Google’s Chrome web browser is fast, doesn’t have a lot of clunky menus to wade through, and is designed to make web surfing easy on a Windows, Mac, Linux, or Chrome OS device. But it can also be a bit of a resource hog — especially if you’ve got a large number of browser tabs open at once.

OneTab is a Chrome plugin that frees up memory and other resources by saving a list of all your currently open tabs… and then closing them. Bear with me a minute… it actually makes sense.

OneTab

If you’re like me, you probably only actually need one or two browser tabs open at a time. But you end up opening a bunch of tabs as you go about your business online because you keep finding links to pages you want to read once you’re done with the page you’re currently on.

You start reading an article at your favorite news site, and there are links to half a dozen other interesting articles or websites, so you open them in background tabs. You start watching a video on YouTube and find links in the sidebar to a few other related videos you totally want to watch… so you open those in additional tabs. And so on.

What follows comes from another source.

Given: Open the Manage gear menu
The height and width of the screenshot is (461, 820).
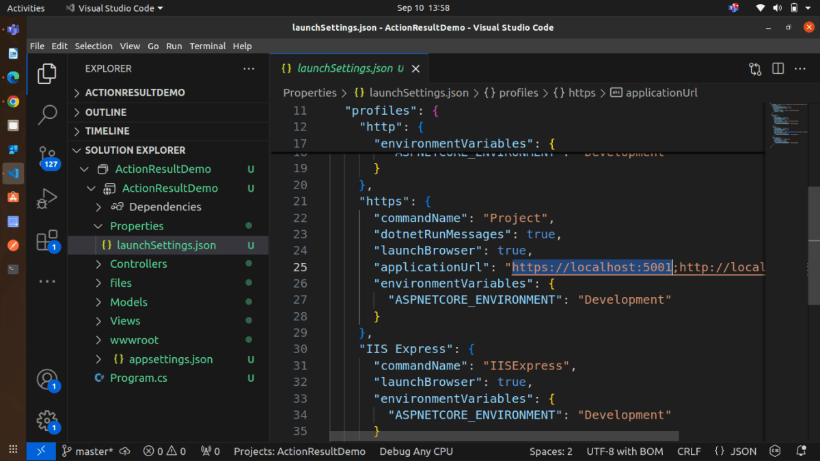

Each of those tabs is now eating system resources and before you know it your web browser is using most of your laptop’s memory — mostly for pages you’re not actually ready to look at yet.

So OneTab lets you hit a button in your browser toolbar to close every single page that’s open, thus saving an awful lot of memory. Now all you see is a single tab with a list of pages that were open before. You can restore them all by tapping the Restore all button. Or you can just tap links one by one to open them as you need them.

You can also export the list of tabs so you can access it later.

Note that OneTab works on every tab in a current Chrome window — so if you have two or more windows open, OneTab will only close the pages of the window that you tapped the OneTab icon for.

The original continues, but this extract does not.